サビになるともっとわかりやすい。「夏の星座にぶらさがって」の一小節は音符の動きは一切なくず、コードもB♭のまま。ただ、跳ねるビートを利用し、自身のヴォーカルでも「なつぅ⤵︎」「せぃ⤵︎」「ざ⤵︎」と語尾をスライド・ダウンさせるラップ的唱法を取り入れることによって、サビに強烈にリズミックな聴感を与える。だから、超絶に忙しく慌ただしい曲に思えて、いざ採譜をしたらむしろ五線譜上は極めて平板かつ整然としているに違いない。楽譜に起こされたメロディだけではこの曲の良さは絶対に伝わらないのだ。
一方、Spotifyでは130万回以上の圧倒的な再生回数を誇るもうひとつの初期の代表曲“カブトムシ”は一聴すると対照的な曲だ。彼女自身、当時のインタヴューで「私にしてはメロディの動きが少ない、ロングトーンで歌う曲」と語っていて(『What's In?』2000年3月号)、さらに驚くことに「最初はもっともっとテンポの遅い曲だった」という。だが、オクターヴ超えの突飛でダイナミックなメロディの動きよりも、むしろ自然にメロディの推移に乗っていける、滑らかな階段状の動きが大きなうねりを作っている曲だ。とくに「~誘われたあたしは」の部分はキッチリほぼ1音ずつあがっていく展開で、歌っていても比較的音程をとりやすい。歌い方にも大きなクセがなく、高い歌唱力そのままを生かして高揚感をもたらしていく箇所だろう。
けれど、その箇所のコードをみると、「誘われた(Fm7) / あたしは(Fm7)」と1コードで通されている。階段を一段一段あがっていくようなメロディに対し、たとえば4つのコードに分解できるところをFm7で固定させたアイデアはなかなか粋だ。
こうしたテクニックから思い出されるのは、たとえばaikoも影響を受けたとされるキャロル・キングだ。キャロルがもともとジェリー・ゴフィンと組んで商業作家として活躍、ソロ・アーティストとしてデビューするまで、言わば“ブリル・ビルディング・サウンド”を代表するプロのソングライターだったのは有名な話だが、彼女の楽曲を聴くと、少なくとも初期のaikoの作品にかなり反映されていることに気づく。たとえば、代表曲“You've Got A Friend(君の友達)”の構造はaikoの“カブトムシ”に少し似ている。サビ後半の「Winter, spring, summer or fall」の箇所は、メロディが小刻みに動く、音程を取りやすい(わかりやすい)形で描かれているが、一方でこの2小節はA♭のみの1コード。音符の動きは活発ながらコードは固定という構造はまさに“カブトムシ”のサビに似ているとは言えないだろうか。

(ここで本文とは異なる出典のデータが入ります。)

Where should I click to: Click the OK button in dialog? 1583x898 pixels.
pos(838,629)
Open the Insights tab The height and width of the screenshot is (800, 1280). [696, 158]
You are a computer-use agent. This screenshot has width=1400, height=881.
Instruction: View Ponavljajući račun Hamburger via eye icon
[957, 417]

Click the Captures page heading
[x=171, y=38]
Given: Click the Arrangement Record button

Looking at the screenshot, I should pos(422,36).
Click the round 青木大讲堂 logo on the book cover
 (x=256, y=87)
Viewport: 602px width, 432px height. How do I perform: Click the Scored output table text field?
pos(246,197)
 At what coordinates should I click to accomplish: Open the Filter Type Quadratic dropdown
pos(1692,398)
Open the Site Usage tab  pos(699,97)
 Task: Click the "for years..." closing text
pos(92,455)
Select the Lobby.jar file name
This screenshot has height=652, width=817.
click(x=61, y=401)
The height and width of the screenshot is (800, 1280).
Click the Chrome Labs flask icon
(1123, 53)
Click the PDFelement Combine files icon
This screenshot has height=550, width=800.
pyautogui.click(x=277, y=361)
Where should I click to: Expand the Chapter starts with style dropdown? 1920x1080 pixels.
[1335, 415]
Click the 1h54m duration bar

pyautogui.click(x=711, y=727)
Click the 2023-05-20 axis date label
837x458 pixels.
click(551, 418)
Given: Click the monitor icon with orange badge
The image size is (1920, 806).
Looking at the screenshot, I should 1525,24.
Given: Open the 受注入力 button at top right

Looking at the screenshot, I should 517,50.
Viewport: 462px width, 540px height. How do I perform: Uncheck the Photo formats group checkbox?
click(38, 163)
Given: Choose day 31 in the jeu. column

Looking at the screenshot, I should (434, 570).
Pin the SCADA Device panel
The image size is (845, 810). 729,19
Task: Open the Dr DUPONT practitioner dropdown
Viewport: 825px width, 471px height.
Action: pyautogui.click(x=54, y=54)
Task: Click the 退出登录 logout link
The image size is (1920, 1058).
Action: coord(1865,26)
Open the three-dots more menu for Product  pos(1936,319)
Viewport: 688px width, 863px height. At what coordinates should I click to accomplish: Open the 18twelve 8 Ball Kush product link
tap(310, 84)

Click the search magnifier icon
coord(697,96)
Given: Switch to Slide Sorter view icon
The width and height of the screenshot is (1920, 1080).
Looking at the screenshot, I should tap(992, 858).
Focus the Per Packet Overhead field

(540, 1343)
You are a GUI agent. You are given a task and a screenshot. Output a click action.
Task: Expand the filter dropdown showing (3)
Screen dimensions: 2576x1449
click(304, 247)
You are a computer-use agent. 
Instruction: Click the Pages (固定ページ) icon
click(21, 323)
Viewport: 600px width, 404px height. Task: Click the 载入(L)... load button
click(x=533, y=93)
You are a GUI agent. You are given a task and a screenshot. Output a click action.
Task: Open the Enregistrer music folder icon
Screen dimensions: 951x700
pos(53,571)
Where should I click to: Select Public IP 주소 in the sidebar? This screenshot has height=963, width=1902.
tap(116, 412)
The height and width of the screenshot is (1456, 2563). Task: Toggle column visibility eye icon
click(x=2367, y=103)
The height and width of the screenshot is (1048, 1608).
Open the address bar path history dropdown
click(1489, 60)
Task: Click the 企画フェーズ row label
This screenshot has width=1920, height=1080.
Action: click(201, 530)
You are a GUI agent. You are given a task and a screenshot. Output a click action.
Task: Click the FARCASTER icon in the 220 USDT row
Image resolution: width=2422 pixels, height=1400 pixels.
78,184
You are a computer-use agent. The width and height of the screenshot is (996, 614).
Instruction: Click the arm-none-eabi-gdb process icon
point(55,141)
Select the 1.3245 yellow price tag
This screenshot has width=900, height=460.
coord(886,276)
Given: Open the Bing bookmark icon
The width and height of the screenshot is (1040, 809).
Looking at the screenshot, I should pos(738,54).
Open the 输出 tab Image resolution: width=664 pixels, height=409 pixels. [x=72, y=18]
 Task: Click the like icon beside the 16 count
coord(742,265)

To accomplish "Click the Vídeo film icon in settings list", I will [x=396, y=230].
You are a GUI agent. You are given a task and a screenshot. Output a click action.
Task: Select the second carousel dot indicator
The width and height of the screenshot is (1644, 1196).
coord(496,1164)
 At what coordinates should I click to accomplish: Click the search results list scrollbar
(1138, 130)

他方、aikoの楽曲のコードそのものは♭(半音下げ)を多用する傾向にあることから、ジャズのブルー・ノート・スケールの影響を受けていると言われている。この半音下げの傾向と、歌唱時の発音の語尾が下がるクセとはもちろん無関係ではないだろうが、ともあれ、結果として彼女の曲が多くの場合に特有の哀感を伴うのは♭をメジャー・スケールの中に効果的に挿入しているからかもしれない。そういう意味で、aikoの音楽は、あくまで♭多用のコード面ではブルーズやソウルなどのブラック・ミュージックの派生形として捉えることも可能だ。そういう意味ではイントロから♭が連発される“花火”が、ヒップホップ調のビートと合体しているのは筋が通っていると言えるし、たとえばメアリー・J・ブライジの“Mary Jane(All Night Long)”(1994年発表作『My Life』収録)などと繋げて聴いてみるとコードも曲調もかなり近いことに気づく。
ポップ・ミュージックの豊かなメロディ展開とフォルム、そしてジャズやブルーズのコードなどが合流…… そこから見えてくるルーツは、やはりキャロル・キングのようなポップ・ミュージックとしてのブルーアイド・ソウルだ。とりわけたとえばダスティ・スプリングフィールド、ローラ・ニーロ、カーリー・サイモン…… ヴォーカルからしてソウルフルなスタイルを追求していた、1970年代にひとつのピークを迎えた彼女たちの作品は、そういう意味ではaikoの楽曲面での源流のひとつであると言える。中でも、1969年に発表されたダスティ・スプリングフィールドの『Dusty In Memphis』を聴けば、aikoの作る曲が、ヒップホップ・ソウル / スワンプ調の“花火”ではないが、こうしたアメリカ南部タッチの音作りにフィットする理由もわかるだろう。そういえば『Dusty In Memphis』をトム・ダウドやジェリー・ウェクスラーとともにプロデュースしたのは、ローラ・ニーロやカーリー・サイモンにも関わっていたアリフ・マーディン。晩年にノラ・ジョーンズのデビューに関わっていたのにも納得する。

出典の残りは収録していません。